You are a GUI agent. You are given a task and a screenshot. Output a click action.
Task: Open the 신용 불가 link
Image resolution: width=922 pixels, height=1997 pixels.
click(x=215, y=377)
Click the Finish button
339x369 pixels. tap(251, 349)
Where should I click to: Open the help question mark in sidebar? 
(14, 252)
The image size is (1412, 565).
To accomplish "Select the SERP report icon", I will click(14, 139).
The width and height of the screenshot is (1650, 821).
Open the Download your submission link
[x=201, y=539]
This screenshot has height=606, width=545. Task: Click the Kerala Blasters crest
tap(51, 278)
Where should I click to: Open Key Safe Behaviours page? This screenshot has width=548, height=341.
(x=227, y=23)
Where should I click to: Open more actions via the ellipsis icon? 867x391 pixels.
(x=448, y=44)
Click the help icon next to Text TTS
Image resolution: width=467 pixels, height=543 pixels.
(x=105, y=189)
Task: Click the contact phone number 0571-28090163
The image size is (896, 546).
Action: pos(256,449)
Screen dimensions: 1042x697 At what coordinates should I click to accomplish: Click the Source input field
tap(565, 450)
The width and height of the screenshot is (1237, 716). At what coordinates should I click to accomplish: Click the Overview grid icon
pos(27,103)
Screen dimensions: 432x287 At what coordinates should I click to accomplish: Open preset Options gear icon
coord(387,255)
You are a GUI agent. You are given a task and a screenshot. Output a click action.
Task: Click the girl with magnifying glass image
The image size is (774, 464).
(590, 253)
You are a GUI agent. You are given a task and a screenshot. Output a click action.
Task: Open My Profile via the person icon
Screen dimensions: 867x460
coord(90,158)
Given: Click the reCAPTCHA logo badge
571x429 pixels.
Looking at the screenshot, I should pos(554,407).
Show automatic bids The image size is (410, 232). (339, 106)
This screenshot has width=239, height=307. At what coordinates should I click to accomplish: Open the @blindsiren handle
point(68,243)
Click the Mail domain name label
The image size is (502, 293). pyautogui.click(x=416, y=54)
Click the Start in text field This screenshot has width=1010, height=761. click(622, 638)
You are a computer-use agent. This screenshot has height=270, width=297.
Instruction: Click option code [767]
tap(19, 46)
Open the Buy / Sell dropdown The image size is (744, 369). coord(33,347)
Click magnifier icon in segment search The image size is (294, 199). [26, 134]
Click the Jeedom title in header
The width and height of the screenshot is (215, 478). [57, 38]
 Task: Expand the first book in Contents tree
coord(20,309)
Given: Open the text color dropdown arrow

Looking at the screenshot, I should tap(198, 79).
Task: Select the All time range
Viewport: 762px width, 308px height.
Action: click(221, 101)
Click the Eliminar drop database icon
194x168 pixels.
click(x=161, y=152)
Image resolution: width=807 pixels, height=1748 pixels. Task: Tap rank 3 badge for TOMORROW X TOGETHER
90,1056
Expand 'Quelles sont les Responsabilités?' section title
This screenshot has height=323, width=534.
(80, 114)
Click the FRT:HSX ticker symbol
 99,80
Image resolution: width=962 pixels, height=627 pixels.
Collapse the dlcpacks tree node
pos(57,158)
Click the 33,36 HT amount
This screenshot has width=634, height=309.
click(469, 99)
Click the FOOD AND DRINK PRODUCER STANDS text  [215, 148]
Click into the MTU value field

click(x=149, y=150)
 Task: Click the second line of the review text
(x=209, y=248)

-*-

Reproduce without change every line of the entries above, from the one containing "Screen dimensions: 867x460" through the last.

Answer to this exercise →
Screen dimensions: 867x460
coord(90,158)
Given: Click the reCAPTCHA logo badge
571x429 pixels.
Looking at the screenshot, I should pos(554,407).
Show automatic bids The image size is (410, 232). (339, 106)
This screenshot has width=239, height=307. At what coordinates should I click to accomplish: Open the @blindsiren handle
point(68,243)
Click the Mail domain name label
The image size is (502, 293). pyautogui.click(x=416, y=54)
Click the Start in text field This screenshot has width=1010, height=761. click(622, 638)
You are a computer-use agent. This screenshot has height=270, width=297.
Instruction: Click option code [767]
tap(19, 46)
Open the Buy / Sell dropdown The image size is (744, 369). coord(33,347)
Click magnifier icon in segment search The image size is (294, 199). [26, 134]
Click the Jeedom title in header
The width and height of the screenshot is (215, 478). [57, 38]
 Task: Expand the first book in Contents tree
coord(20,309)
Given: Open the text color dropdown arrow

Looking at the screenshot, I should tap(198, 79).
Task: Select the All time range
Viewport: 762px width, 308px height.
Action: click(221, 101)
Click the Eliminar drop database icon
194x168 pixels.
click(x=161, y=152)
Image resolution: width=807 pixels, height=1748 pixels. Task: Tap rank 3 badge for TOMORROW X TOGETHER
90,1056
Expand 'Quelles sont les Responsabilités?' section title
This screenshot has height=323, width=534.
(80, 114)
Click the FRT:HSX ticker symbol
 99,80
Image resolution: width=962 pixels, height=627 pixels.
Collapse the dlcpacks tree node
pos(57,158)
Click the 33,36 HT amount
This screenshot has width=634, height=309.
click(469, 99)
Click the FOOD AND DRINK PRODUCER STANDS text  [215, 148]
Click into the MTU value field

click(x=149, y=150)
 Task: Click the second line of the review text
(x=209, y=248)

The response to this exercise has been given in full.